Een vrijpostig DNA

Een vrijpostig DNA

22 mei 2024

Een van de hoogtepunten tijdens de Week Tegen Racisme 2024 was het symposium en de presentatie van het onderzoeksrapport naar het slavernijverleden van Arnhem. Het ging over de weg naar heling en naar mijn gevoel had het ook wel iets weg van een soort van ultieme test voor de toekomst. Want hoe gaat Arnhem, of beter gezegd, hoe ga jij of ik vanaf nu verder? Volgens de onderzoekers moeten we nog meer sporenonderzoek doen om de vergeten verhalen tot leven te brengen. Iemand uit de zaal stelde voor om meer onderzoek te doen naar de doorwerking van het koloniale verleden in het nu. Met deze oproep werd het voor mij wel heel even spannend.

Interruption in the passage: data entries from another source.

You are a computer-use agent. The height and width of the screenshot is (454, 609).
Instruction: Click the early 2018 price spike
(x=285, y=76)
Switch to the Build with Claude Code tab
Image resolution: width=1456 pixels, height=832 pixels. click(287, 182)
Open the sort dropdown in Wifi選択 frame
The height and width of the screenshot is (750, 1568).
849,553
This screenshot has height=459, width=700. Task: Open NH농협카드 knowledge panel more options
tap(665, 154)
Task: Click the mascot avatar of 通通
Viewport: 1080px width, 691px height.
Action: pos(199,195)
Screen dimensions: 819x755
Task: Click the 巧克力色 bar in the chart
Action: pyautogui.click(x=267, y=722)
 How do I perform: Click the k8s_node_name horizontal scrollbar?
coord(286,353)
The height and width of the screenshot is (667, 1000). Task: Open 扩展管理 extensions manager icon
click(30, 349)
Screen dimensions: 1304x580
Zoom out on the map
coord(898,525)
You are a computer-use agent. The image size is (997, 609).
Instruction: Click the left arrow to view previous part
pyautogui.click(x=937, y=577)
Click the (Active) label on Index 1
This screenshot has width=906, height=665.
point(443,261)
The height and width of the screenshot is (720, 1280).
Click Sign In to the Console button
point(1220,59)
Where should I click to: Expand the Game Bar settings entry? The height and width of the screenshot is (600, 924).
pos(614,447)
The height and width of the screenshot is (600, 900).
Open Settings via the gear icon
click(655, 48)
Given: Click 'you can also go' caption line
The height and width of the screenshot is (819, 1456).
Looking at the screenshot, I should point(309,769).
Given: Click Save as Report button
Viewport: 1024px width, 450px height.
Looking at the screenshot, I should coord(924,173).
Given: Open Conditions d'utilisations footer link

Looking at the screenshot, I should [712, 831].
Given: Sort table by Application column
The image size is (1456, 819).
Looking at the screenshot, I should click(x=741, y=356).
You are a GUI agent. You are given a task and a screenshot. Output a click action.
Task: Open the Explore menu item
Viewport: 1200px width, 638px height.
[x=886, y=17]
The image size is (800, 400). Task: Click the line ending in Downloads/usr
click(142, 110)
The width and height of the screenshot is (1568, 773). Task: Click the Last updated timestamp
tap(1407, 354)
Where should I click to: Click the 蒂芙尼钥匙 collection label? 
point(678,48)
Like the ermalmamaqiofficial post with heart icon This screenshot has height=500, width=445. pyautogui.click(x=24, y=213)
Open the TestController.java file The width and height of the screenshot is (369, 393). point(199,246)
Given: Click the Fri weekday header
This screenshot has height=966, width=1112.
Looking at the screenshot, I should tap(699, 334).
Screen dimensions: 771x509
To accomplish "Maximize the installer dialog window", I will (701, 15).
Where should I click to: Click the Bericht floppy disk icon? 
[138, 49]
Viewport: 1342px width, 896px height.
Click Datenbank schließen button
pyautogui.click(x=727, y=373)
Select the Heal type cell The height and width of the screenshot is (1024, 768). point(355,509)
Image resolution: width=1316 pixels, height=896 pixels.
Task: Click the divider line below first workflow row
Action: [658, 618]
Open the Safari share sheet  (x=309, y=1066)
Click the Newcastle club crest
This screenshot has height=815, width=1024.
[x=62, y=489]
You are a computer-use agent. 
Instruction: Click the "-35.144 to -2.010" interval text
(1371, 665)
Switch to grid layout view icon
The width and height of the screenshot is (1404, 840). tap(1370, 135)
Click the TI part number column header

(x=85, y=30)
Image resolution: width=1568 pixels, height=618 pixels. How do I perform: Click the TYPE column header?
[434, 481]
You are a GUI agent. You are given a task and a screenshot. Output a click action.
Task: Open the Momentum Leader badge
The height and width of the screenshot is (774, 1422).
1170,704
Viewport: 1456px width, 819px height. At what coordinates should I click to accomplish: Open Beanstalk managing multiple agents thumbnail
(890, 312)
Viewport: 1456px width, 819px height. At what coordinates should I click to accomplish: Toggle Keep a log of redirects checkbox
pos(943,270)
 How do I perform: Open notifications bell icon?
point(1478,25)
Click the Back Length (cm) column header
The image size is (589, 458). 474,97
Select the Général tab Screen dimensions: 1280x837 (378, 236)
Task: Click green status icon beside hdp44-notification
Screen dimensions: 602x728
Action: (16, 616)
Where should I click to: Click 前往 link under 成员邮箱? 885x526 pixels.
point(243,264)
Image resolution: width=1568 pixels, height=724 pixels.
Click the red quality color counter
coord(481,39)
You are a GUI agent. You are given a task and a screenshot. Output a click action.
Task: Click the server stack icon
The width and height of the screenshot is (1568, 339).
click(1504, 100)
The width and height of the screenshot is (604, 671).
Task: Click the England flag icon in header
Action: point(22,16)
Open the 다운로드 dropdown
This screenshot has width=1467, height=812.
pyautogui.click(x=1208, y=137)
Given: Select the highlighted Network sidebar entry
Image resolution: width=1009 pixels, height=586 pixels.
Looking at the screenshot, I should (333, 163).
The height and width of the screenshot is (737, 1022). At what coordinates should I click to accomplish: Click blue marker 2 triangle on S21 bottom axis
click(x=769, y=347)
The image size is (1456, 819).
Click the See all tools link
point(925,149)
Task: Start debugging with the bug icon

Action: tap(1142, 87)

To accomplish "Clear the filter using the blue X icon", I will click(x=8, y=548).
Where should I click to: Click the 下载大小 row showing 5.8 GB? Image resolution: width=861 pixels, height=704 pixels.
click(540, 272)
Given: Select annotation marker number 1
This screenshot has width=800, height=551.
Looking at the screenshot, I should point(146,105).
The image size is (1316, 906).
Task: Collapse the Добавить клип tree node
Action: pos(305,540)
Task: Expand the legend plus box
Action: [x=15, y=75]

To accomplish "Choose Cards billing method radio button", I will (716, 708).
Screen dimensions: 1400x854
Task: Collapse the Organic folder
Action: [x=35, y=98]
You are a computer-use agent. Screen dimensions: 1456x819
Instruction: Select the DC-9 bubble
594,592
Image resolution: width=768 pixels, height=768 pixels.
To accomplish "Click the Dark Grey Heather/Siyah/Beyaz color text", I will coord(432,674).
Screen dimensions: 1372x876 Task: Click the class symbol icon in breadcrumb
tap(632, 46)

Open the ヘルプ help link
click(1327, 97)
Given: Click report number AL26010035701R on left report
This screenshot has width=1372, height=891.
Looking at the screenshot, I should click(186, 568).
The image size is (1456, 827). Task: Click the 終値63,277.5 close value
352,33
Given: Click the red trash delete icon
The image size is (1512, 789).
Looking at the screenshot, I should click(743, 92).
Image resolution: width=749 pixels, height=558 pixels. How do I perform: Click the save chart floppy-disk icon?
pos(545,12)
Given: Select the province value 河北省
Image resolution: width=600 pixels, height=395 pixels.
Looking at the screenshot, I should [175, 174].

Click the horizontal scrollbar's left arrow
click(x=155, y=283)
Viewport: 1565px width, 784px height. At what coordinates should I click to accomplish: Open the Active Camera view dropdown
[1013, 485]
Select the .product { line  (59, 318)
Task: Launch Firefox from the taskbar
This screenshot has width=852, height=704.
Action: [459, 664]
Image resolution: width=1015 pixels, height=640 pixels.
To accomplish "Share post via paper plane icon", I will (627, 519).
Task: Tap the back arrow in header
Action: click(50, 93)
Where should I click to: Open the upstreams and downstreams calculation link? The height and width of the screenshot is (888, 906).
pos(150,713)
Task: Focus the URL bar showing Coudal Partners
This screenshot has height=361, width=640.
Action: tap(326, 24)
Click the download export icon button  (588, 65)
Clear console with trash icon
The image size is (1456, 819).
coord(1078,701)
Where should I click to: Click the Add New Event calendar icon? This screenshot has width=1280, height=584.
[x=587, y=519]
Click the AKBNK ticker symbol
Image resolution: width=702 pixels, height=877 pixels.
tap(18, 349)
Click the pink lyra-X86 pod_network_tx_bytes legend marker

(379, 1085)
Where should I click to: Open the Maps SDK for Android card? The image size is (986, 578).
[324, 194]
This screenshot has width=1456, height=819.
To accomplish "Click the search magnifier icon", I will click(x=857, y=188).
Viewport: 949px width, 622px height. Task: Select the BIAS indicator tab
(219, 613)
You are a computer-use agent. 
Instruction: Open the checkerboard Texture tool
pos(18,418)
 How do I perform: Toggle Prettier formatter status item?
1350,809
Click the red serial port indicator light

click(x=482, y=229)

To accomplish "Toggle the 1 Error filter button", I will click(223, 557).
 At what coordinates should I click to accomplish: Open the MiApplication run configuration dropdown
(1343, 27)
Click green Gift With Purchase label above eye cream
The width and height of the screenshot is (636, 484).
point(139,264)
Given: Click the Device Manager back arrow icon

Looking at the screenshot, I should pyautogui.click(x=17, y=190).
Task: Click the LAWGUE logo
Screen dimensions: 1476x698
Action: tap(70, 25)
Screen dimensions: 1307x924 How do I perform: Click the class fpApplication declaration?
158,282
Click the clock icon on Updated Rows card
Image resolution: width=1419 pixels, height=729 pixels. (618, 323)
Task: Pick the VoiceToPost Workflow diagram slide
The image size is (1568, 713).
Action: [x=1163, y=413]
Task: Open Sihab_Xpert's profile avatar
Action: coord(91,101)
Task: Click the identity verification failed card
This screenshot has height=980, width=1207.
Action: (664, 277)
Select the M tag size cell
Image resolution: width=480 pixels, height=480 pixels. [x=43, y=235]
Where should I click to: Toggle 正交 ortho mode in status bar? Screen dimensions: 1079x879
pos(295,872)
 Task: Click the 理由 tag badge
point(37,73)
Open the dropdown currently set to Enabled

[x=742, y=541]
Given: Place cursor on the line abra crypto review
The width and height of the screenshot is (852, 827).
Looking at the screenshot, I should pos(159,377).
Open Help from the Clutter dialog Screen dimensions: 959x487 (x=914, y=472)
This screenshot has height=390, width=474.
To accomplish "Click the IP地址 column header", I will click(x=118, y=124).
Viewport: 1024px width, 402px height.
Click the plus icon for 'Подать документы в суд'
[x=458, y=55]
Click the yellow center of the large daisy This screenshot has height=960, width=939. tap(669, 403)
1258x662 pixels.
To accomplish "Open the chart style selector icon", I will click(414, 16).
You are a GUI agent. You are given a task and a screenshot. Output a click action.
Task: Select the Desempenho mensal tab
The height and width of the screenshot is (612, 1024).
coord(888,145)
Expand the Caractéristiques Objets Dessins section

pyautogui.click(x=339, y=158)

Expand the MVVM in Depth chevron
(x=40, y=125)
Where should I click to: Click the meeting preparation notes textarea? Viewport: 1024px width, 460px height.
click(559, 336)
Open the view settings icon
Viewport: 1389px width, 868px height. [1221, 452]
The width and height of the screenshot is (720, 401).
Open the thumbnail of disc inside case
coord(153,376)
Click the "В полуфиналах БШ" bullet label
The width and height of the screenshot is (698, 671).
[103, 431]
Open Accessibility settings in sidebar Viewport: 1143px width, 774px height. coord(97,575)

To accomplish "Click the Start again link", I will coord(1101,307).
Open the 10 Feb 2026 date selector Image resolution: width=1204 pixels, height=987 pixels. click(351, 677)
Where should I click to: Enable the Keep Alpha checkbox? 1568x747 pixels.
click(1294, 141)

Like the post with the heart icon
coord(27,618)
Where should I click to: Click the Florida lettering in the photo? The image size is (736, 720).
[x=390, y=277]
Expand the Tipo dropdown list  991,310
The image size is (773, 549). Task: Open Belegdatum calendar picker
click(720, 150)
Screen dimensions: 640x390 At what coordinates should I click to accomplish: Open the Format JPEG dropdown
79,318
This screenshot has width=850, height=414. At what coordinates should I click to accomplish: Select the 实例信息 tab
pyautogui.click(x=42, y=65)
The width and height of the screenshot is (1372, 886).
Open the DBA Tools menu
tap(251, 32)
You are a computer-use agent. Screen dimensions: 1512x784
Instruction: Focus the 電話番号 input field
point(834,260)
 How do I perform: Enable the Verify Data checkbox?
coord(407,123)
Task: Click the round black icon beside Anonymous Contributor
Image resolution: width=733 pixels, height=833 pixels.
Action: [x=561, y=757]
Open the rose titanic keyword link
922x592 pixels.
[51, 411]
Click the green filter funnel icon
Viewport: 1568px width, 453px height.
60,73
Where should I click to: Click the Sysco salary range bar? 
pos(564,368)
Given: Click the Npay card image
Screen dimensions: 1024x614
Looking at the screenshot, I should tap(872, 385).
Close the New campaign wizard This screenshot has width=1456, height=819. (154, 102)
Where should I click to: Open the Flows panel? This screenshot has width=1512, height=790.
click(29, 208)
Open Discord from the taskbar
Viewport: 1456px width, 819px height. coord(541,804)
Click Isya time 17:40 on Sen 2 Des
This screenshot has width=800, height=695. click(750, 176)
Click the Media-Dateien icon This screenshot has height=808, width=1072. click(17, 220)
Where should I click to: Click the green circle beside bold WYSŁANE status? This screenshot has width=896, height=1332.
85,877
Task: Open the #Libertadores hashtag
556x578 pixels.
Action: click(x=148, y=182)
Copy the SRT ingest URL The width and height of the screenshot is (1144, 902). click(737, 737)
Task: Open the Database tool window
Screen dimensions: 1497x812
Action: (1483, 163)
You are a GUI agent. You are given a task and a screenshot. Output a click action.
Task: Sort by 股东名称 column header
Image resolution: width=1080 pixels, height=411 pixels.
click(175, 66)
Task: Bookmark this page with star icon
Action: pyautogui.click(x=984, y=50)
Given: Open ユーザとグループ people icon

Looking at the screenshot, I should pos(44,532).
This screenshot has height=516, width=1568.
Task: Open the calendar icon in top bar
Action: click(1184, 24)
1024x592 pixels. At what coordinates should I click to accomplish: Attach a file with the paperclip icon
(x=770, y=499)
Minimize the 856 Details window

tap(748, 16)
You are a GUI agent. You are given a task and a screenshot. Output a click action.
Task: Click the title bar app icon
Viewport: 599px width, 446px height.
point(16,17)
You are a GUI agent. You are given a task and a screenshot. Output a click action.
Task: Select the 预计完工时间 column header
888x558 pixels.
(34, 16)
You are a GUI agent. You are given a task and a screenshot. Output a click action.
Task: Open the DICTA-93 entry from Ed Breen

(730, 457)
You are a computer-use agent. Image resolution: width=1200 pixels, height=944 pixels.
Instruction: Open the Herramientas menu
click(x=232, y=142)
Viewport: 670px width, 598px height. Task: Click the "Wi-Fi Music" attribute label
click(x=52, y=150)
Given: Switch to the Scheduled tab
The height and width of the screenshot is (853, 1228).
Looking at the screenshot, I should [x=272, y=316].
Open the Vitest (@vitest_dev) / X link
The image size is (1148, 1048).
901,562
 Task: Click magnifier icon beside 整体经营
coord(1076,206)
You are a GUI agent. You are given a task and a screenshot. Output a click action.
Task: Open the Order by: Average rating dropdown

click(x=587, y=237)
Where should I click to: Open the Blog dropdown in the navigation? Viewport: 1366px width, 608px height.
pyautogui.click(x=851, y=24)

Gaan we enkel onderzoek doen naar de doorwerking die het heeft voor de nazaten van tot slaafgemaakten? Bijvoorbeeld door te kijken naar de relatie van het slavernijverleden en de opvoeding? Dus door te kijken naar spreekwoorden, gebruiken, kinderliedjes, leesboeken, spelletjes, of schoolmethoden? Wat denk je van het oudhollandse woord vrijpostig. Voor het eerst aangetroffen rond 1656. In Nederland is het een vergeten woord inclusief de betekenis daarvan. In Suriname daarentegen is het woord in de opvoeding, schoolomgeving en de onderlinge maatschappelijke verhoudingen nog steeds heel gebruikelijk. Vrijpostig betekent dat je brutaal zou zijn wanneer je een volwassene aankijkt of tegenspreekt tijdens een standje. Is dit een vorm van doorwerking en welke gevolgen heeft dat op het hier en nu? Kun je stellen dat nederigheid tonen, je hoofd buigen, dankbaarheid tonen en zeker niet met de borst vooruit lopen, onderdeel is van het DNA van tot slaafgemaakten? Of zit het toch anders?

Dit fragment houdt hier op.